SUSE Goes for the Fork After Red Hat's RHEL Announcement
In a bid to protect the publicly-available Red Hat Enterprise Linux, SUSE will maintain a RHEL-compatible distribution.
SUSE, the company behind Rancher and SUSE Enterprise Linux, has announced it will invest $10 million to fork publicly available Red Hat Enterprise Linux (RHEL) and develop a RHEL-compatible distribution.
Dirk-Peter van Leeuwen, CEO of SUSE, says, "For decades, collaboration and shared success have been the building blocks of our open-source community. We have a responsibility to defend these values."
He then speaks to the investment SUSE has committed to this effort by saying, "This investment will preserve the flow of innovation for years to come and ensures that customers and community alike are not subjected to vendor lock-in and have genuine choice tomorrow as well as today.”
This all started when Red Hat declared that CentOS Stream would be the sole repository for public RHEL source code.

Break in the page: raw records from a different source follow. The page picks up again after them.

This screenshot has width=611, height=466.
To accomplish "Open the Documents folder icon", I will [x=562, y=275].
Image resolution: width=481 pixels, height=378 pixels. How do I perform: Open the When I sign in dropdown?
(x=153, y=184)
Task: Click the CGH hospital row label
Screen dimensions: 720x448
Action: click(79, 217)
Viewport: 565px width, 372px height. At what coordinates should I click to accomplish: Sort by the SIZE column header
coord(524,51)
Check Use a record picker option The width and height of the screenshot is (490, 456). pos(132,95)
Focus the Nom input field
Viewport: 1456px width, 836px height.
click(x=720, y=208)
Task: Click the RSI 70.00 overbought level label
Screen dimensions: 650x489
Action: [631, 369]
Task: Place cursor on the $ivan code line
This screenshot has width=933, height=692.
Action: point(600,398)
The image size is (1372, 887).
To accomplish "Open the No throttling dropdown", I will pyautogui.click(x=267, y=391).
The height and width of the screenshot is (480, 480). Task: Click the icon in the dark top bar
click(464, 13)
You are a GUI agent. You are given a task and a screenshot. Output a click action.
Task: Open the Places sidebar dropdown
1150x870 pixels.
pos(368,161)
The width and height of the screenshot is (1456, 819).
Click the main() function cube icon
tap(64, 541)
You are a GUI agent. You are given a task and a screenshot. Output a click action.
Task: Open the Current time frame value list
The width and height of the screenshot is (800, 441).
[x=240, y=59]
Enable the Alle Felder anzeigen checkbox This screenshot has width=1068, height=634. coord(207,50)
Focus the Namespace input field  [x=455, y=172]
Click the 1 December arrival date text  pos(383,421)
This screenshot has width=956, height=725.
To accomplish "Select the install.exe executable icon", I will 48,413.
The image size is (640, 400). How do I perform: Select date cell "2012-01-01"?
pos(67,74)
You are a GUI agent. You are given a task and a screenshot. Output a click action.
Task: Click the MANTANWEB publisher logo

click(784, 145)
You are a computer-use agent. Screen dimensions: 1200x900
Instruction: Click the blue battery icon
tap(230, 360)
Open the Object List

However, with CentOS Stream being a rolling release distribution, it's not exactly suitable for business needs.
Gregory Kurtzer, the original creator of CentOS and the man behind the RHEL clone, Rocky Linux, had this to say, "SUSE has embodied the core principles and spirit of open source; CIQ is thrilled to collaborate with SUSE on advancing an open enterprise Linux standard."
There hass been no mention of a release date for this fork, as it will take considerable time and effort to pull off.
It might take a few years to see the fruits of SUSE's labor, but with a 10 million dollar investment, you can be sure this is happening.